### Work item
Word for word, transcribe the lines below and drop the pictures.

### Stored data entries
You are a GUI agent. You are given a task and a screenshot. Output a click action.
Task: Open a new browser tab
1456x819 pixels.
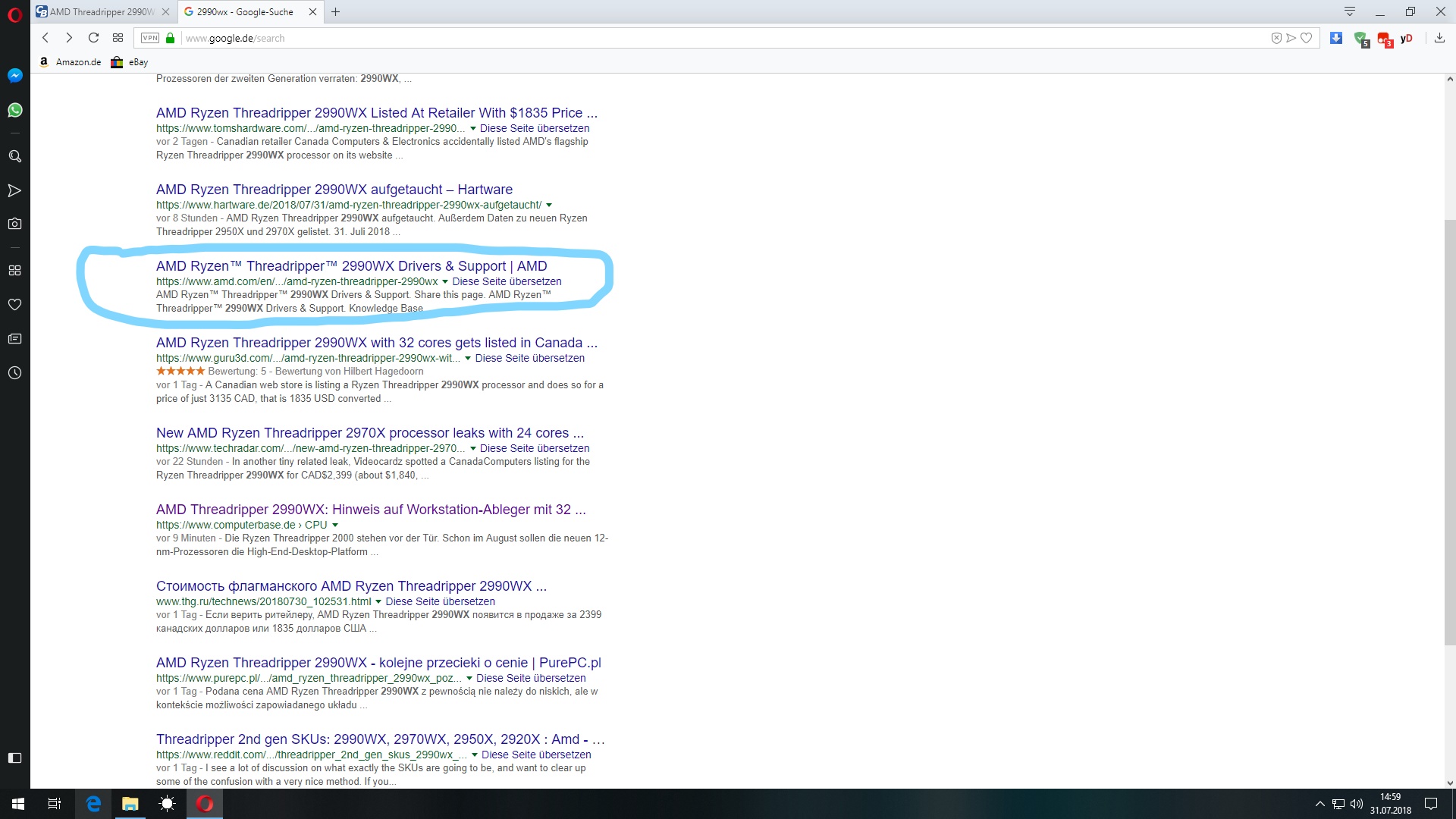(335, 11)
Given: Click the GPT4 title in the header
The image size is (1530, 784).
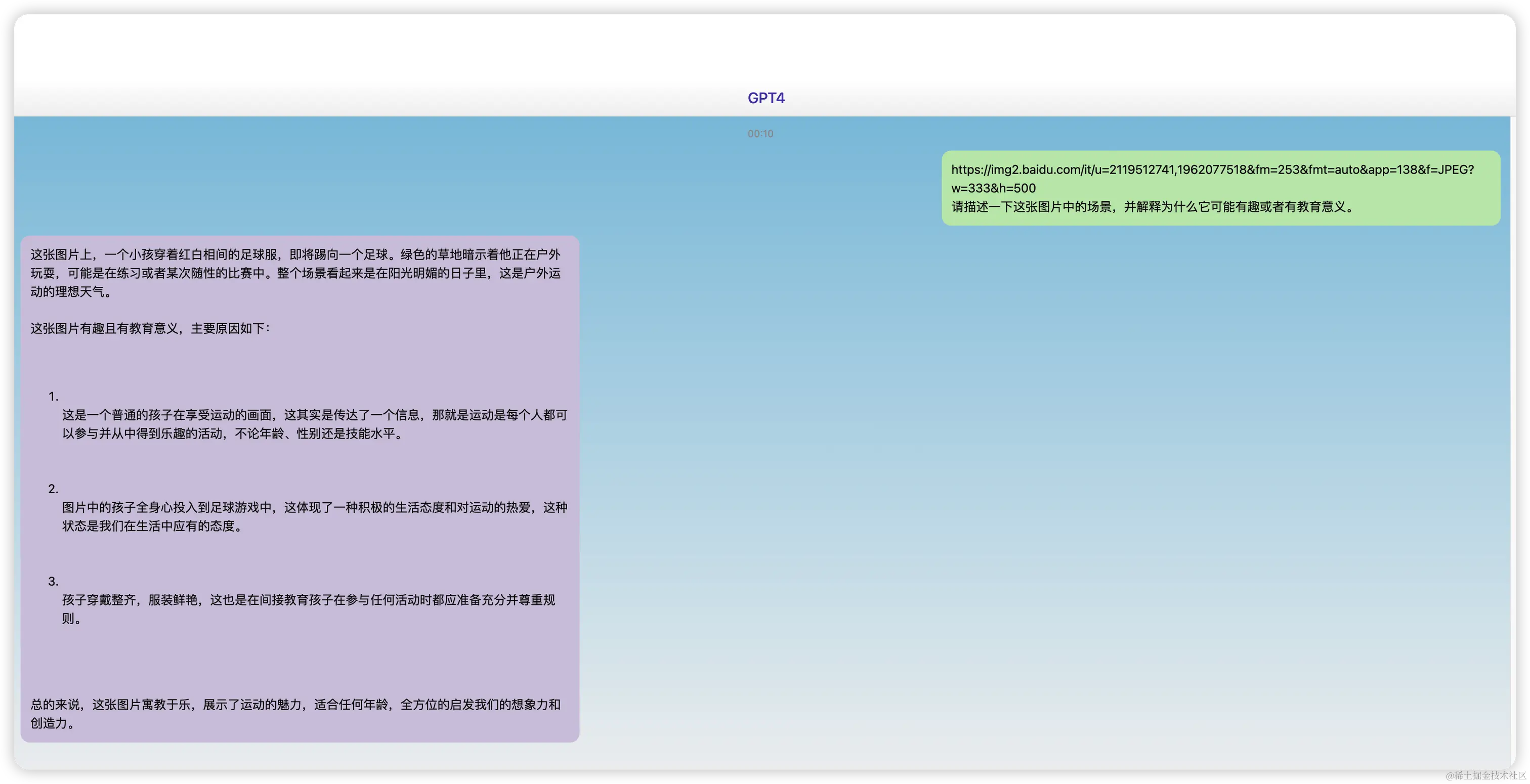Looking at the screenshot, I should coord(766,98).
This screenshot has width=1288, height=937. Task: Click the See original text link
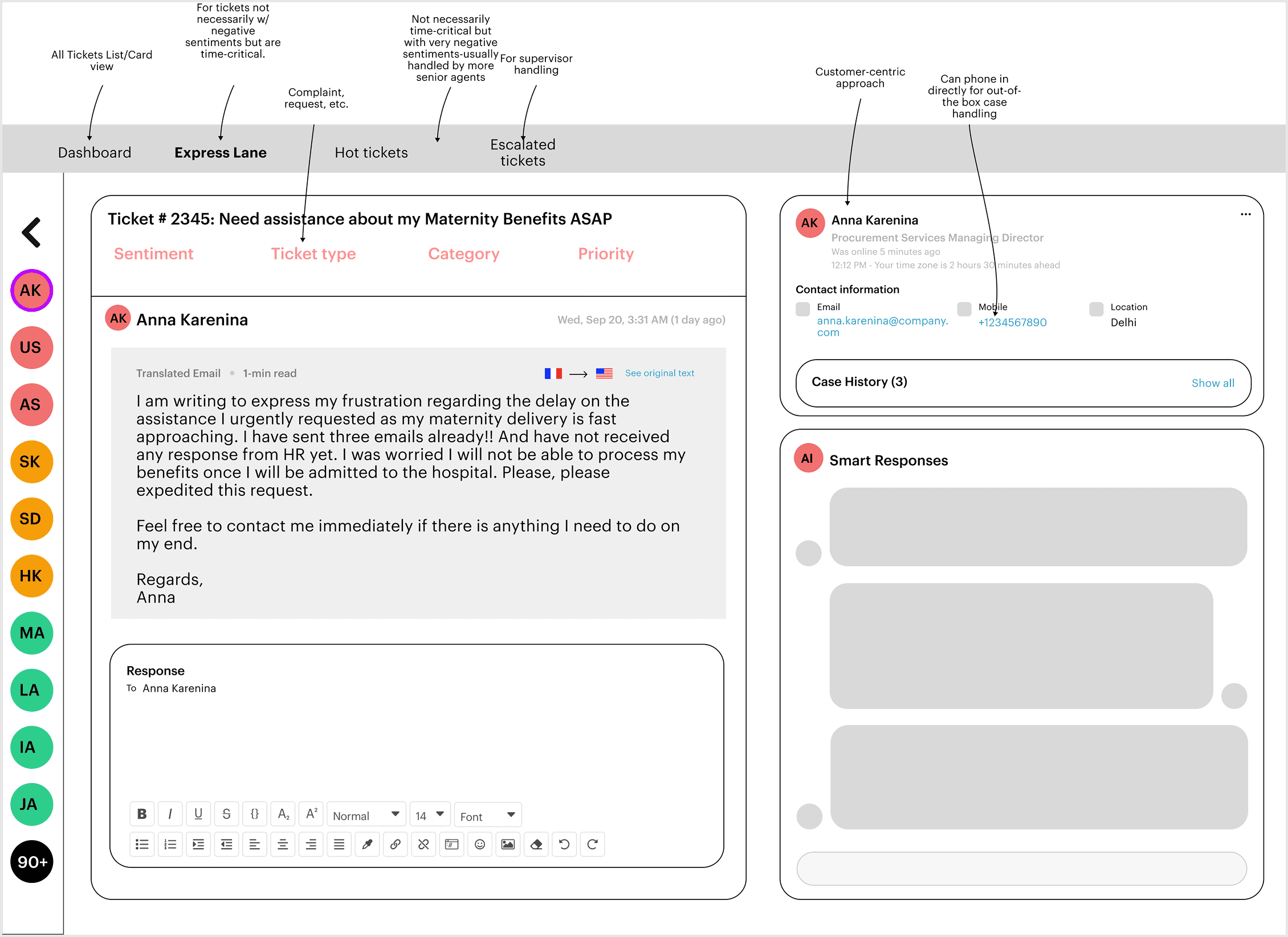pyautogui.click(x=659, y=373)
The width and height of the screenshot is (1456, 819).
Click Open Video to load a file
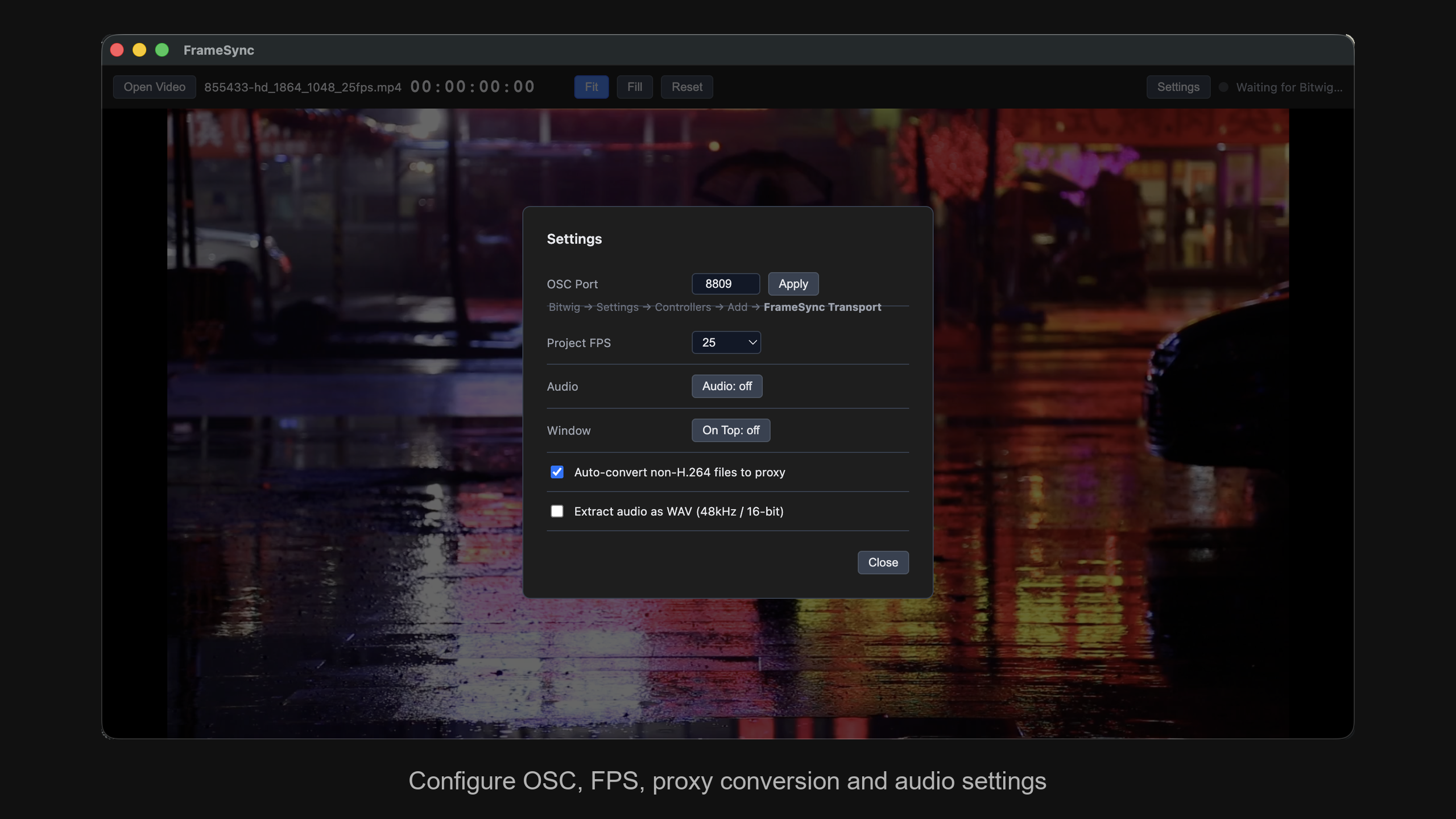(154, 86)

### Final answer
You are a GUI agent. You are given a task and a screenshot. Output a click action.
Task: Open a new browser tab
1456x819 pixels.
(335, 11)
Given: Click the GPT4 title in the header
The image size is (1530, 784).
Looking at the screenshot, I should coord(766,98).
This screenshot has width=1288, height=937. Task: Click the See original text link
pyautogui.click(x=659, y=373)
The width and height of the screenshot is (1456, 819).
Click Open Video to load a file
(154, 86)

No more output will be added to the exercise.